Here are MY main points on why this career path might be quite bumpy at times. These are my opinions and other technicians may have different views on the situations mentioned below.
  • I made the choice to go to school to become a vet tech and become licensed. Schooling is not a requirement to hold this job title. The schooling is an extremely demanding 2 year program. I literally had no life other than work & classes for a long time. It was worth it to me to gain the knowledge to background being the best vet tech that I could. While on the job training and experience is important, to me, I wouldn’t gain the knowledge that I wanted on the job. Now that I am an LVT, it gets a little stressful knowing that people didn’t go though what I did and are perceived the same.
  • As a veterinary technician you’re not only just a general “nurse.”  If you were going to compare it to human medicine you’re also a dental technician, radiology technician, surgery technician, anesthesia technician, ect.
  • You don’t only have to have an understanding of one species anatomy. You must know at least dogs and cats. Many practices also see reptiles, birds, rabbits, sheep, goats, horses, ect. If you’re working with any of these other species you must have a basic understanding of them and be able to properly restrain, draw blood, and preform treatments.

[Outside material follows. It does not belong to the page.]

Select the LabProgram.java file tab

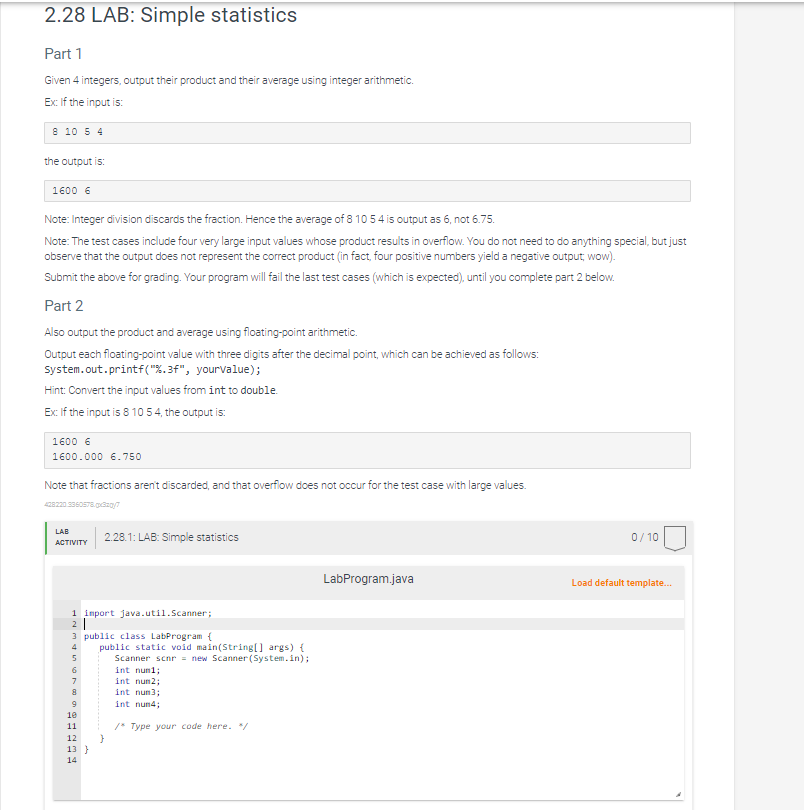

  • The pay. Oh the pay. If you’re planning on having fancy cars, a designer wardrobe, and a huge house. Think again. In general, most employees in veterinary medicine are what I consider, “underpaid.” It’s a lot of work for not a lot of monetary reward.
  • I have chosen to work in emergency medicine because it works for my family. The hours can get ridiculous. Just because you’re supposed to get off at a certain time does not mean it’s going to happen. This is the same in regular day practice. You can’t predict how busy it might be so staying longer hours is very common.
  • Euthanasia is part of the job. Yes, it’s very sad. One of the most common questions I get is “how do you deal with putting animals to sleep?” Honestly, it gets easier with time. I view it as we’re ending the pain and suffering and in the end helping that patient. I have morals and would never work for a doctor who euthanized for any other reason than it was medically in the best interest of the patient.
  • The job is dirty and gross. You get FILTHY. Here’s my example; a few months ago I was driving home and I smelled poop. I looked everywhere. I couldn’t find it. I got home, took of my scrubs, went to brush my teeth and BAM. There was diarrhea streaked through my hair. Lets just say I don’t make plans to go out right after work.
  • If you think you want to get into veterinary medicine because you really don’t enjoy people… THINK AGAIN. Behind every patient is an owner. The clients can be very difficult and demanding. I think of it as their pets are their babies; of course they’re going to be worried. On the other end of that you get the clients that don’t seem care at all and you’re amazed that they even brought the pet in at all. You have to keep your opinions to yourself and do your best with the doctor treating that patient. Owners, in general, are ignorant to a lot of things that pets medically need. My job is to inform them.
With all that being said I still love my career field. It’s one of the most rewarding things to look back and think about all the patients that I’ve first hand had a part in saving.